Police forces in the UK should abandon their tests of computer programs to predict where crimes are likely to happen and whether individuals are likely to re-offend, human rights pressure group Liberty says today. According to the group, at least 14 forces in the UK are testing or in the process of developing ‘predictive policing’ systems based on machine-learning algorithms.
A highly critical report, Policing by Machine, says that such systems can entrench bias, by making decisions based on historical 'big data' about crimes. The predictions may be based on 'black box' algorithms, which are impossible to scrutinise. Although police forces generally require human oversight over such programs, in practice officers are likely to defer to the algorithm, the report warns.
'A police officer may be hesitant to overrule an algorithm which indicates that someone is high risk, just in case that person goes on to commit a crime and responsibility for this falls to them – they simply fear getting it wrong. It is incredibly difficult to design a process of human reasoning that can meaningfully run alongside a deeply complex mathematical process,' the report states.
Liberty recommends that police forces should end their use of predictive mapping programs, which 'rely on problematic historical arrest data and encourage the over-policing of marginalised communities' as well 'individual risk assessment programs, which 'encourage discriminatory profiling'.
At the very least, the report calls on police forces to disclose information about the use of predictiving policing technologies, including to those most likely to be affected by the systems.
Meanwhile, investment in digital policing should focus on the development of programs and algorithms that actively reduced biased approaches to policing, the report states.
It concludes: 'While it may seem a laudable aim to prevent crime before it ever occurs, this is best achieved by addressing underlying social issues through education, housing, employment and social care.
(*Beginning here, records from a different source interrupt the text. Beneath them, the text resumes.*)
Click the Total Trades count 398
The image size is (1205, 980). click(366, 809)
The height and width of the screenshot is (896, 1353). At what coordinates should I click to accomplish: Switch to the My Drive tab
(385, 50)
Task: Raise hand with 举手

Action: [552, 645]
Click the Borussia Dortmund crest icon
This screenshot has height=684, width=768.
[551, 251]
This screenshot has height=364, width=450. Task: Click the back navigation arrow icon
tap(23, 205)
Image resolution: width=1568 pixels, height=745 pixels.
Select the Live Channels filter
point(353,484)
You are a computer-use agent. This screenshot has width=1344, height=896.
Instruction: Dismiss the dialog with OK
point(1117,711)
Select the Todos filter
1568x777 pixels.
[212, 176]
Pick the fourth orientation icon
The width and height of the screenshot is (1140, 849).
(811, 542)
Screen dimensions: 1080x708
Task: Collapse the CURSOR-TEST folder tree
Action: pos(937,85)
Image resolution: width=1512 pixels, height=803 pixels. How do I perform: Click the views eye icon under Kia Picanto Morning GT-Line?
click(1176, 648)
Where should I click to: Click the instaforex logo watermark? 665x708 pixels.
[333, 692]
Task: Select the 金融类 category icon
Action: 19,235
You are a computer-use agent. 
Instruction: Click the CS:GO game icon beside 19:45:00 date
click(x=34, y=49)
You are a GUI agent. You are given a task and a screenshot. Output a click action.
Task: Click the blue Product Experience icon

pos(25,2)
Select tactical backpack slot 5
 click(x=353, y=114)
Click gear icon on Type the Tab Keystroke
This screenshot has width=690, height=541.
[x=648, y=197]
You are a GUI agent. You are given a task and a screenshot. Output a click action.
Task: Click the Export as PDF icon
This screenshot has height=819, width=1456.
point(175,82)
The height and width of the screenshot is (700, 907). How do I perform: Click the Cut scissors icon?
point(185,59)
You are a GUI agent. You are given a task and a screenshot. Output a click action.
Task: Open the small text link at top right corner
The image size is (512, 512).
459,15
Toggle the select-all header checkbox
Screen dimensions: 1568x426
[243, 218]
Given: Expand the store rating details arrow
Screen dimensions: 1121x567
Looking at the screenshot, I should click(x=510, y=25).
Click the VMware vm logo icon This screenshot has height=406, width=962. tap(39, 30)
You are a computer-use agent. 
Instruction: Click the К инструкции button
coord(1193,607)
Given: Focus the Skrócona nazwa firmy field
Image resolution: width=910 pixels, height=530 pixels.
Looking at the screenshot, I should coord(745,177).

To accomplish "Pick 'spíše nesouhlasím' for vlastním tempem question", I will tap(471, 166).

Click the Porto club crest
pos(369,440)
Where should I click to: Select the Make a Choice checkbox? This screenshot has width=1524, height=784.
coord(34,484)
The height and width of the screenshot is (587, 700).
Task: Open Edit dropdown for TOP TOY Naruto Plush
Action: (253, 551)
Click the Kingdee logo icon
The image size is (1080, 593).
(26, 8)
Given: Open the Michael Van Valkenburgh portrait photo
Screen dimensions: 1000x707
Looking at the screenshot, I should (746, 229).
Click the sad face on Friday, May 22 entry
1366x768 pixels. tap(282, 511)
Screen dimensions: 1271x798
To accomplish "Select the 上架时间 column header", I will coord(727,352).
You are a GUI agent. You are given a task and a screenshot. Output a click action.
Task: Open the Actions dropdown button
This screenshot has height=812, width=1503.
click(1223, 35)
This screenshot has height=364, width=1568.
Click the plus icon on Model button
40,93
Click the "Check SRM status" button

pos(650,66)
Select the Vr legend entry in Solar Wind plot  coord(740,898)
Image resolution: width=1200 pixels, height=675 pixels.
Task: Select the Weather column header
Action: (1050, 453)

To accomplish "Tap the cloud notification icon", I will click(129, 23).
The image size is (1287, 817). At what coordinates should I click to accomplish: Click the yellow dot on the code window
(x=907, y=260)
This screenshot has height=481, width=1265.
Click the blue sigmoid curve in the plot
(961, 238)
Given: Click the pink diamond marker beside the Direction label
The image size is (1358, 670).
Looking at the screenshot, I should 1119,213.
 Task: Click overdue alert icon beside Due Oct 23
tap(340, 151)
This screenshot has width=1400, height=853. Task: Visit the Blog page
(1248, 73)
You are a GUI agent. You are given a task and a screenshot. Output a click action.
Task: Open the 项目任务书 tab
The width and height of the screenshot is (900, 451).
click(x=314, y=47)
The solution does not lie in policing by machine.'
Liberty is far from the first to raise concerns about the prospect of so-called 'Schrödinger's justice'. In September last year a study by the Royal United Services Instittue and the University of Winchester concluded wtih a call for the Home Office to set out rules governing how police forces should conduct trials of predictive policing tools.
- The Law Society’s policy commission on algorithms in the justice system will hold final public evidence sessions this month, in Cardiff (7 February) and London (14 February).